What this task involves: For each record below, output its text exactly and skip any picture.

[[ The records open ]]

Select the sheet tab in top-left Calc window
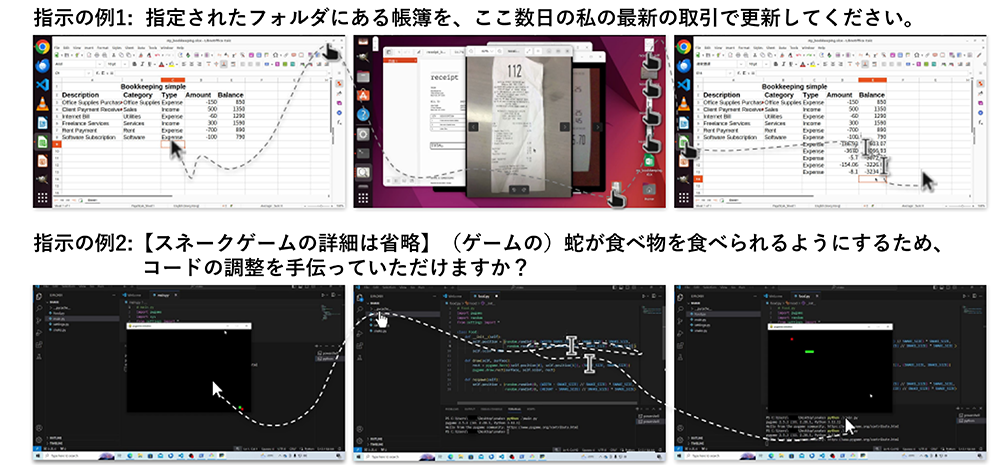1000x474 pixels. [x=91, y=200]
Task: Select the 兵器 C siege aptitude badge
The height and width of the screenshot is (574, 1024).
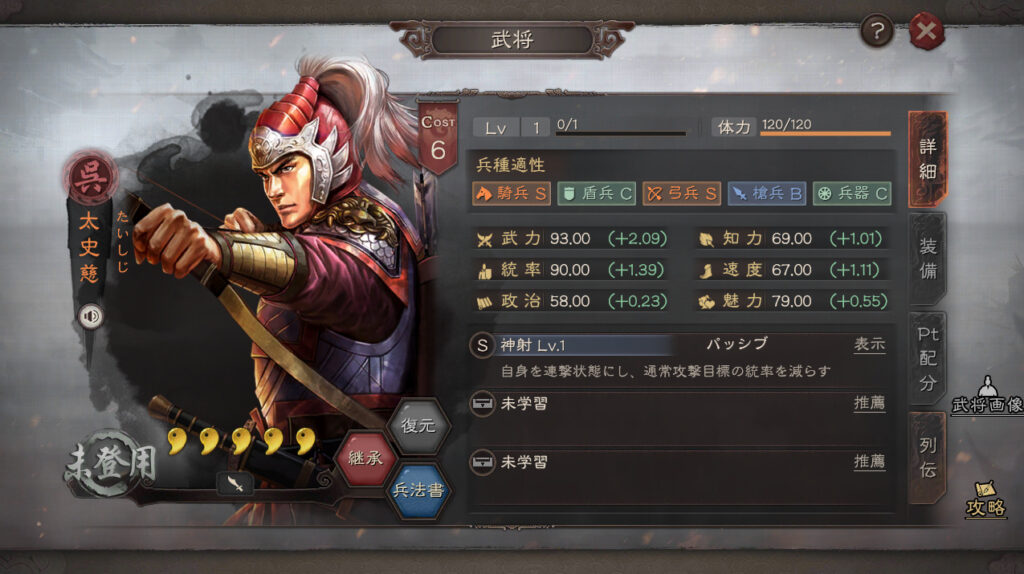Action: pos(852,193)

[[ The records closed ]]

Solved exercise:
Select the sheet tab in top-left Calc window
1000x474 pixels. [x=91, y=200]
Task: Select the 兵器 C siege aptitude badge
The height and width of the screenshot is (574, 1024).
Action: pos(852,193)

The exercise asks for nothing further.